Cette nouvelle intervient après une nuit de violences dans la ville où il vivait, Firminy (Loire). Dès mardi soir, des jeunes sont descendus dans la rue, convaincus d’une bavure policière, comme à Villiers-le-Bel en 2007 ou à Clichy-sous-Bois en 2005. Des poubelles et 32 voitures ont été incendiées, à Firminy, mais aussi dans les communes voisines du Chambon-Feugerolles et de La Ricamarie. Les jeunes ont aussi caillassé des pompiers et policiers dépêchés sur place. Seules l’arrivée de CRS et l’utilisation de gaz lacrymogène ont ramené le calme, vers 4h30 du matin. Mercredi neuf personnes ont été arrêtées et placées en garde à vue.

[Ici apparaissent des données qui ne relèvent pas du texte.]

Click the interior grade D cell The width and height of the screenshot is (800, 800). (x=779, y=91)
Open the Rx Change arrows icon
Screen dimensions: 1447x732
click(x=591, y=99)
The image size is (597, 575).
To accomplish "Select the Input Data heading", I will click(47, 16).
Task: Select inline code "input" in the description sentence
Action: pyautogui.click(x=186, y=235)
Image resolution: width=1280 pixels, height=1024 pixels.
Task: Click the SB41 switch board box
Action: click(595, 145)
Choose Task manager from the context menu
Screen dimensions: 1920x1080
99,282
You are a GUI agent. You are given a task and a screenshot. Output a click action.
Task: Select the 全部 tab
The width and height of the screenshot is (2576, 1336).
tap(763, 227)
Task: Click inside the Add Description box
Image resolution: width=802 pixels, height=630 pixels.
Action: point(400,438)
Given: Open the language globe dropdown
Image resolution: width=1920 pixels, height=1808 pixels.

Des caméras de surveillance HS

Pour éviter que les violences ne se répètent, des renforts de gardes mobiles vont être envoyés sur place dans la soirée. Mais seuls des éclaircissements sur le drame semblent pouvoir apaiser les proches de Mohammed. La famille a été la première à jeter le trouble sur les conditions de détention du jeune homme. "Mon fils ne s’est pas donné la mort, il était plein de vie. Ils étaient où les policiers ? (...) Je ne comprends pas ce qui s’est passé", a déclaré son père sur RTL. "J’écarte a priori complètement la thèse de la bavure policière", a répondu le procureur de Saint-Etienne. Selon les éléments de l’enquête évoqués officiellement, le jeune homme a utilisé des lanières de son matelas qu’il a accrochées au mur très dégradé pour se pendre. La scène aurait échappé à la vigilance des surveillants, dit-on au parquet. Problème, elle a aussi échappé aux caméras de surveillance qui ne fonctionnaient pas bien. L’enregistrement vidéo est jugé inutilisable en raison de sa mauvaise qualité par l’inspection générale de la police nationale (IGPN), saisie par le parquet de Saint-Etienne. L’IGPN s’intéresse notamment aux matériaux qui constituaient la cloison en plâtre de la cellule. Une autopsie doit aussi être réalisée. En attendant d’en savoir plus, les parents du jeune homme ont lancé un appel au calme pour les nuits à venir.